#### [EXCERPTED DATA]
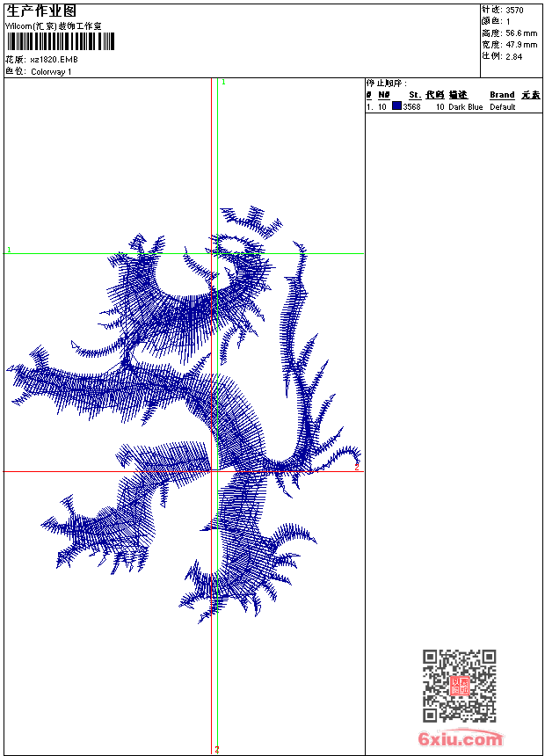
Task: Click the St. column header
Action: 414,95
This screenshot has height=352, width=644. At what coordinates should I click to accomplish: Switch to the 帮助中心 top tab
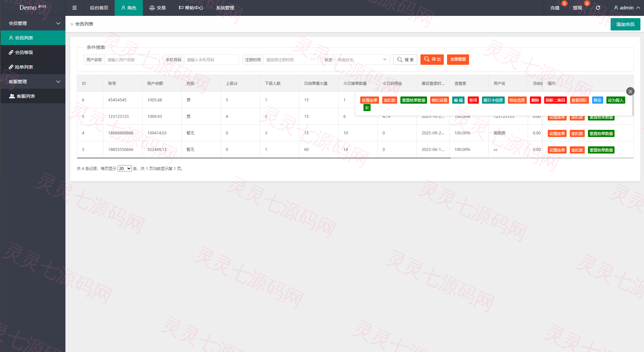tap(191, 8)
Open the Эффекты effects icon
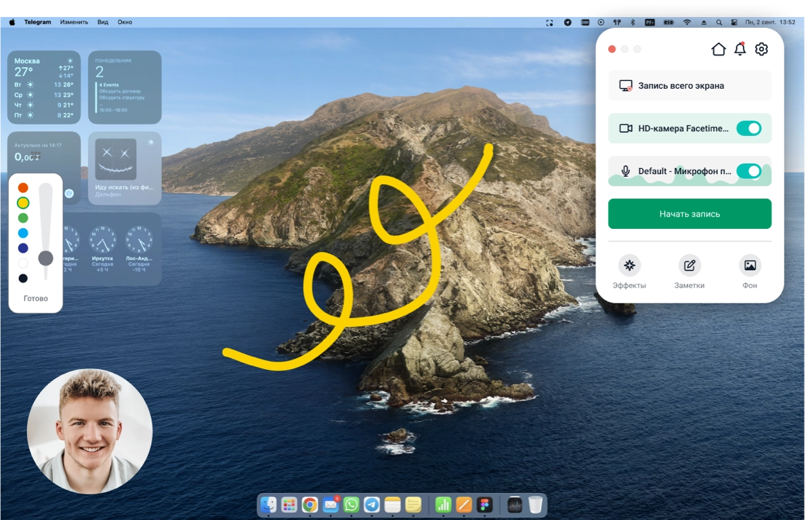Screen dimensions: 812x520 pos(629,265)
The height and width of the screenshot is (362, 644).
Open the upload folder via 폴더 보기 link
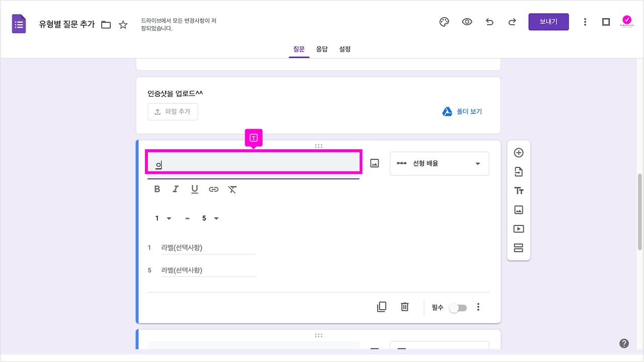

#### [WHAT YOU ARE ASKED TO DO]
Each line from the line containing "This screenshot has" through the final line of the data above must be retyped exactly; nothing else, and no pictures, may appear.

#### [RESPONSE BELOW]
This screenshot has height=352, width=644. At what coordinates should I click to accomplish: Switch to the 帮助中心 top tab
tap(191, 8)
Open the Эффекты effects icon
Screen dimensions: 812x520 pos(629,265)
The height and width of the screenshot is (362, 644).
Open the upload folder via 폴더 보기 link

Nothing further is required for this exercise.